第46章 巣立つ想いと、残る想い
この言葉に隠されたハンジの想いとはいったい何なのだろうか…
ハンジは自身へ向けている慕情は捨てて、今は自分の中でモヤモヤとしている気持ちに向き合えと言ってるのだろうか…
タリアへの想いに…向き合えと…
そんな風に都合良く解釈しても、果たして自分は許されるのだろうか…
長い事敬愛と共に慕い続けたこの想いを、他に向けても、それは許される事なのだろうか…
すると月明かりを眺めながら酒を飲んでいたハンジが、チラリと視線だけをモブリットに向けた。

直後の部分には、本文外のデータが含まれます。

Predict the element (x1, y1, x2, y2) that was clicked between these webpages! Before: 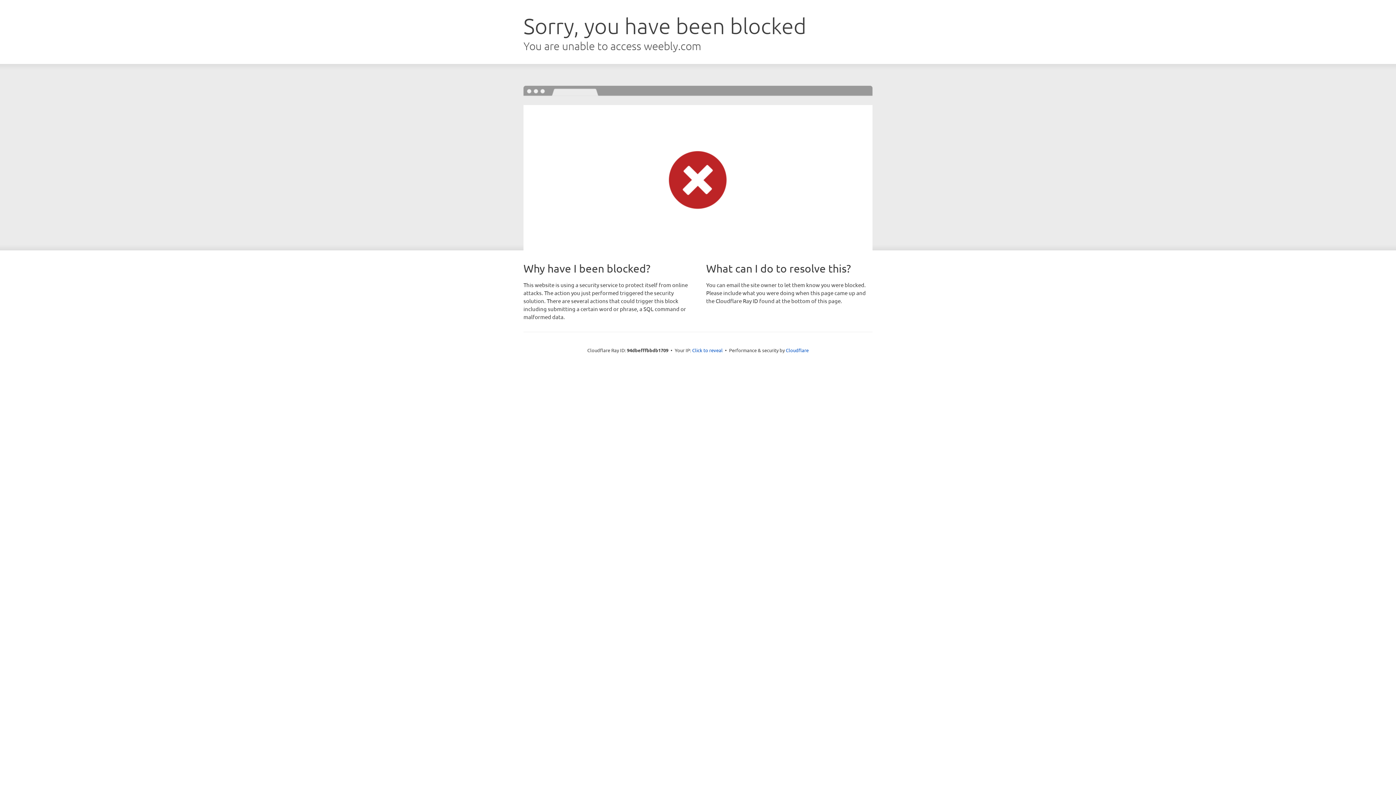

「すまなかったな…長い事モブリットの優しさに甘えて色々とこき使ってしまって。いや、あれはもう完全に丁稚扱いだったな…」
少し気不味そうに自虐的な笑みをこぼすハンジ。
「そ、そんなことは決して…!」
なんだかその自虐的な笑みが儚くて思わず否定をしてしまう。
「いいんだ…事実だしな。ねぇ…モブリット?」
「は、はい?!」
「もし、モブリットが人生に悔いの残らない何かと向き合っても、君は私の副官として働いてくれるか?」
「………」
月明かりに照らされたハンジは、気不味い想いを悟られたくないのか、顔半分を月に向けて視線だけでモブリットの様子を伺う。
何を言ってるんだこの人は…
自分はこの目の前にいるあなたに忠誠を誓い敬愛を貫くと決めているのだ。
他でもない、あなたに…
「そ、そんなの…当たり前じゃないですか…」
「そうか…」
「私があなたの副官辞めたら、燃料切れを起こした時にベッドまで運んで来るのはいったい誰ですか?クレアでは無理ですし、きっとリヴァイ兵長だってお風呂に入らないあなたを抱えて運ぶのは嫌だと断られるはずです。それに、翌日お説教をする人だっていません。クレアは厳しい所もありますが、少し甘い所もありますから任せられませんしね。」
モブリットのくどくどとした説明を聞くと、ハンジは少し安心した様にクスリと笑った。